[Extracted information]:

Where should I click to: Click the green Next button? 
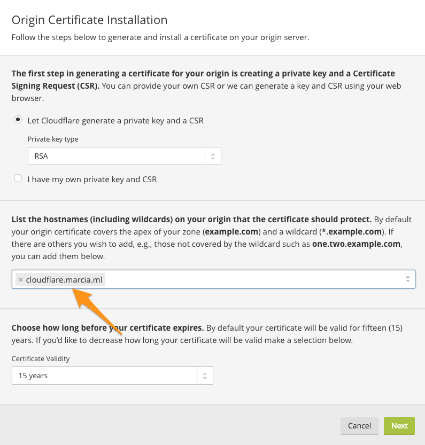click(399, 426)
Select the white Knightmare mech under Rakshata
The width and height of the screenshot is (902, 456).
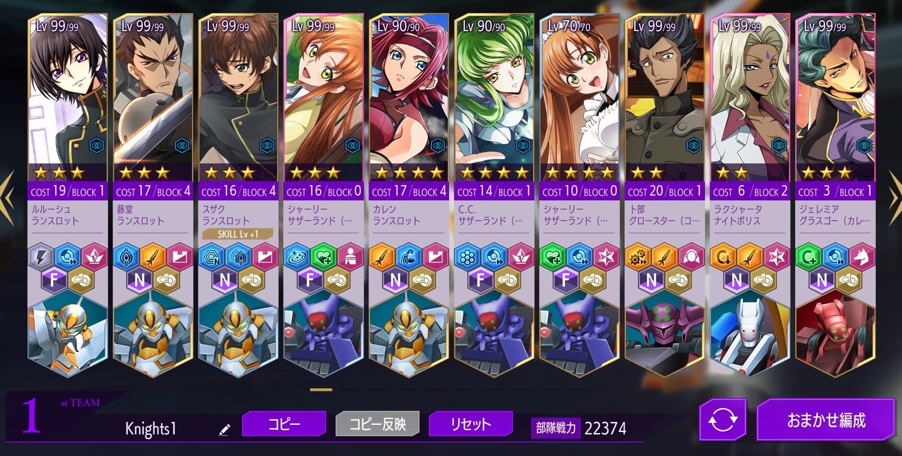(750, 333)
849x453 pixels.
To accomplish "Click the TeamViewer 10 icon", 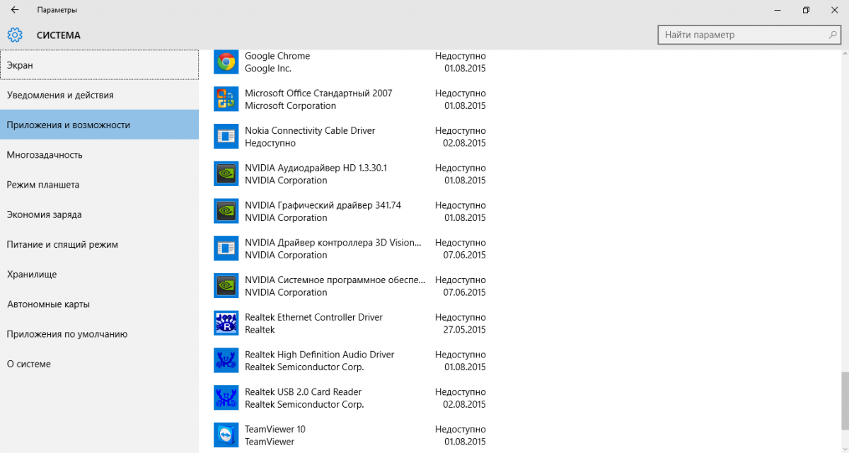I will pyautogui.click(x=226, y=435).
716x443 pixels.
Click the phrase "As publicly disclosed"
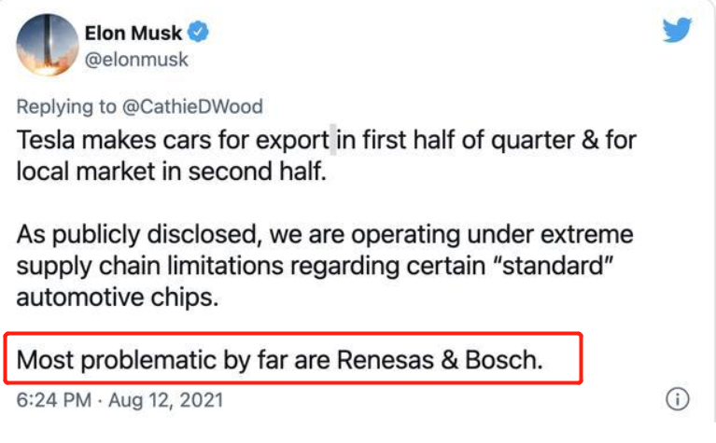tap(139, 235)
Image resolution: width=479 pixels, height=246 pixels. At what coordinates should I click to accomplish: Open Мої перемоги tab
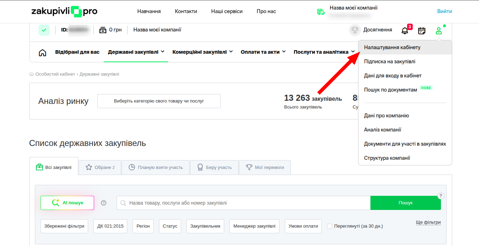click(265, 168)
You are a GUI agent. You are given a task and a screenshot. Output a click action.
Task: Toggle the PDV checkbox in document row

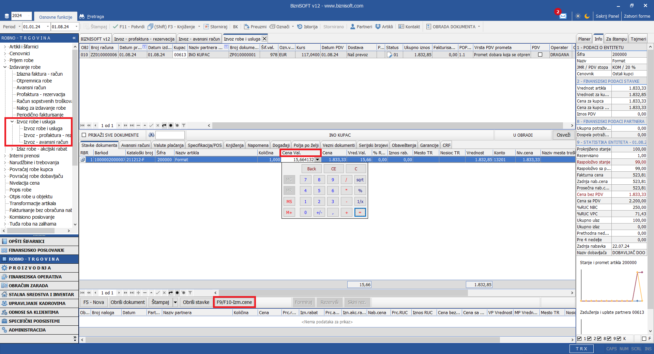[540, 55]
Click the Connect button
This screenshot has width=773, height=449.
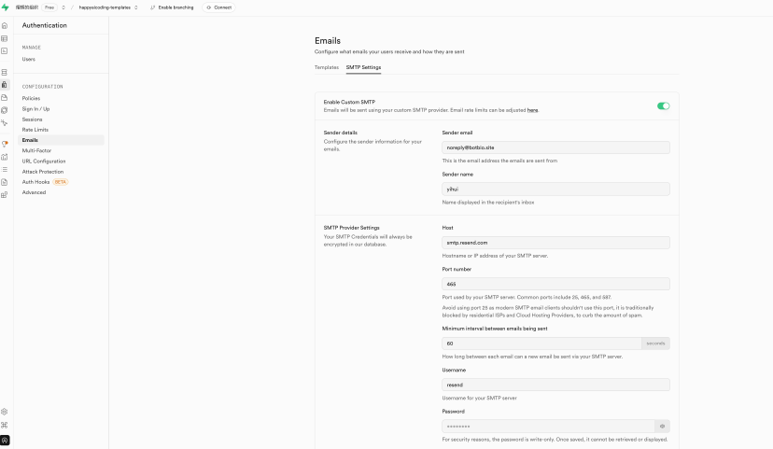(219, 7)
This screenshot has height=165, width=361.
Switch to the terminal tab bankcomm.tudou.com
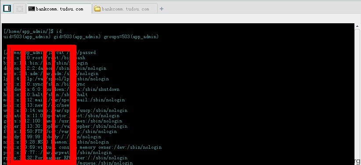click(59, 9)
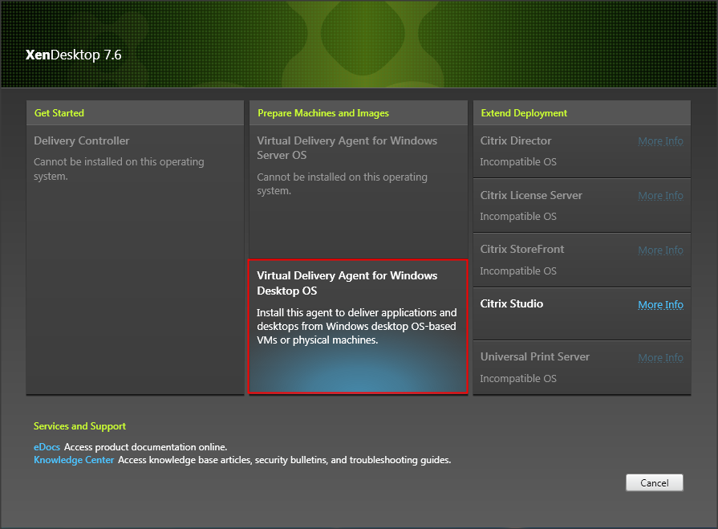
Task: Open the Knowledge Center link
Action: (74, 460)
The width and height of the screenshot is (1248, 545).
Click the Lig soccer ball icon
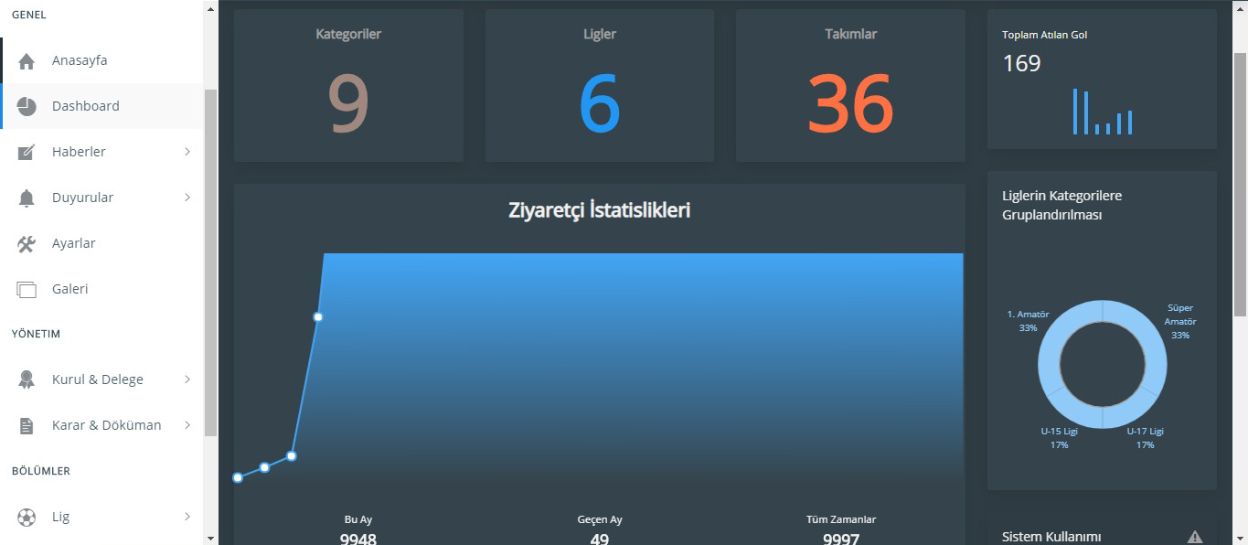[x=27, y=518]
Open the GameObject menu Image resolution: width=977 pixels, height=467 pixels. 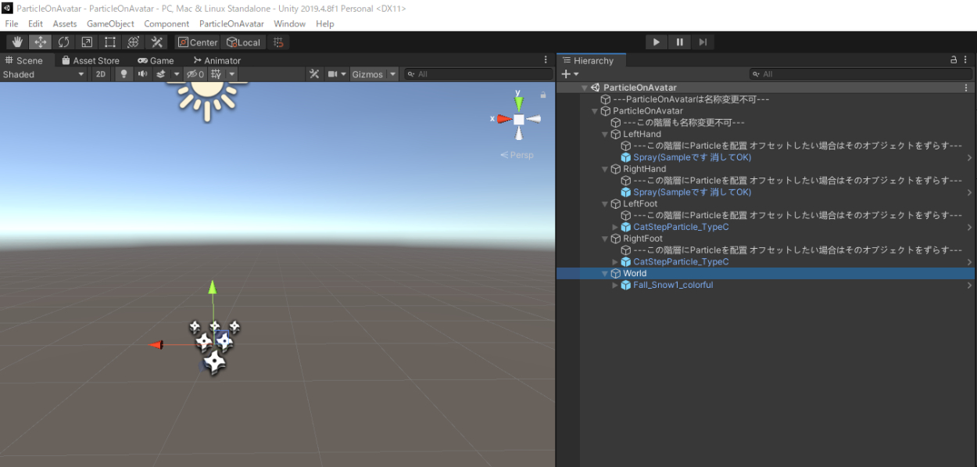(x=110, y=24)
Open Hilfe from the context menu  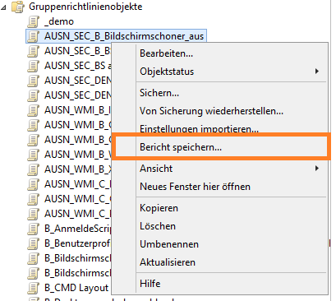click(150, 284)
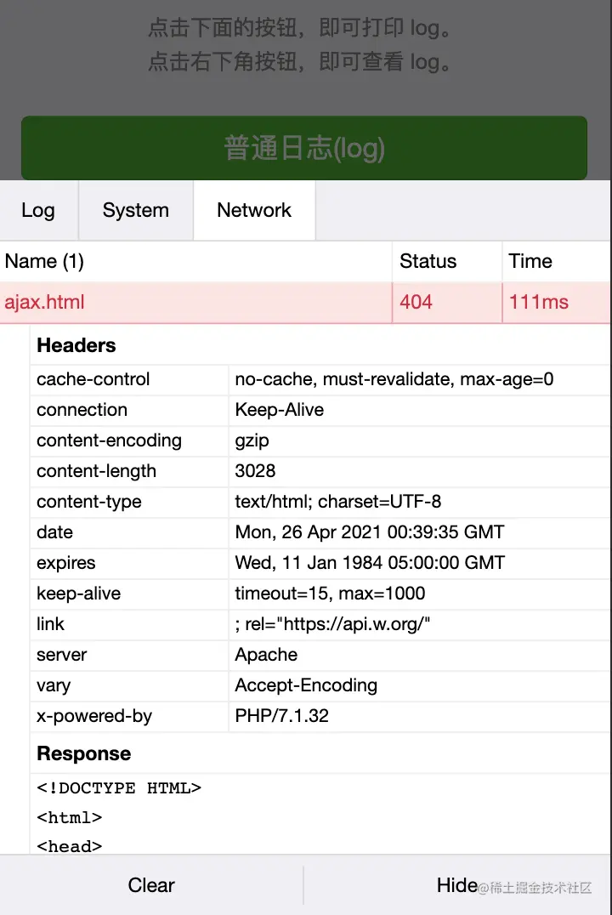Click the x-powered-by PHP/7.1.32 value
612x915 pixels.
click(x=282, y=716)
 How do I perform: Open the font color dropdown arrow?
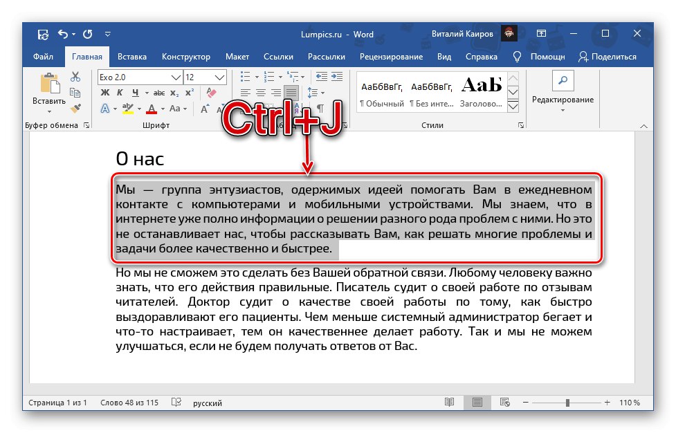162,109
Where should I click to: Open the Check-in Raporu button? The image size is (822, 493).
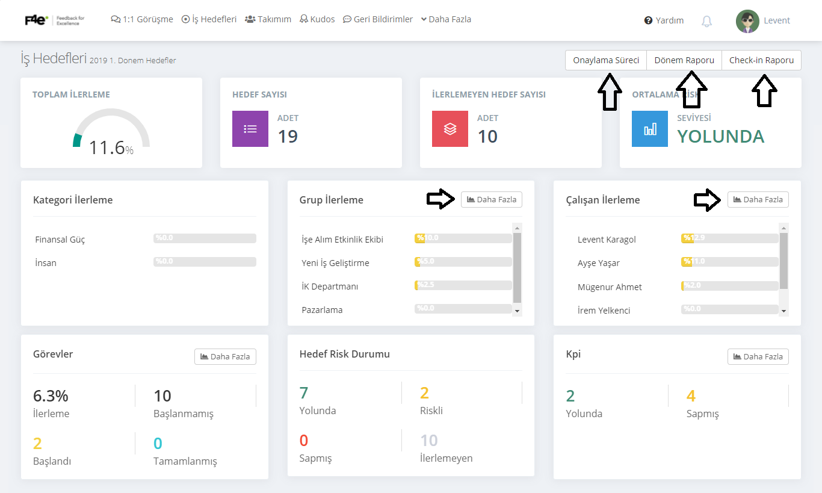coord(761,60)
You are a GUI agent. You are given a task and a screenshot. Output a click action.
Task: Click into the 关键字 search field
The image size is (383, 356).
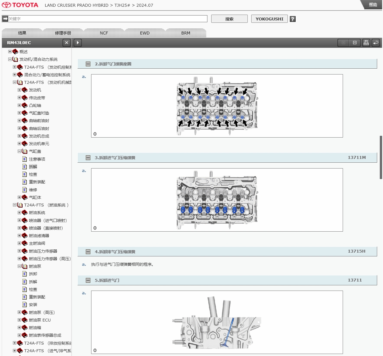[x=107, y=19]
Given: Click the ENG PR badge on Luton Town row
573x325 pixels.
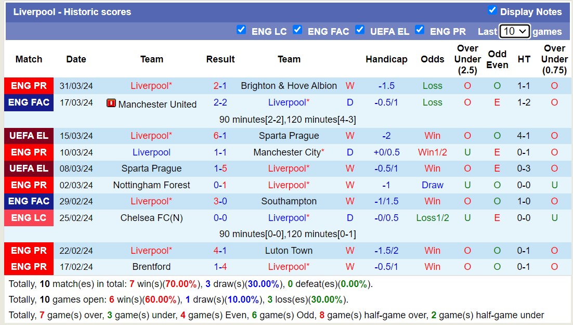Looking at the screenshot, I should [x=29, y=251].
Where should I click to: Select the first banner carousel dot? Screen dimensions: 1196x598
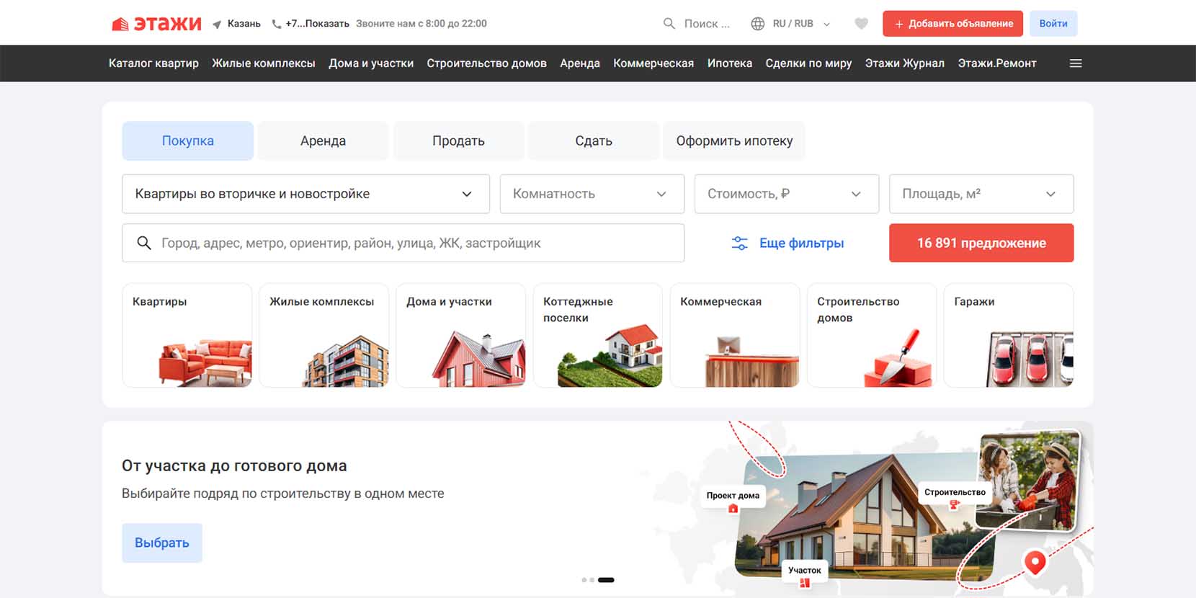pos(584,580)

[Task brief]:
An answer containing only the lines from the one holding "The image size is (383, 356)." through the close of the entries above, reproduced exactly and stripped of pictures, is expected.

[Task output]:
The image size is (383, 356).
[x=107, y=19]
Given: Click the ENG PR badge on Luton Town row
573x325 pixels.
Looking at the screenshot, I should [x=29, y=251].
Where should I click to: Select the first banner carousel dot? Screen dimensions: 1196x598
pos(584,580)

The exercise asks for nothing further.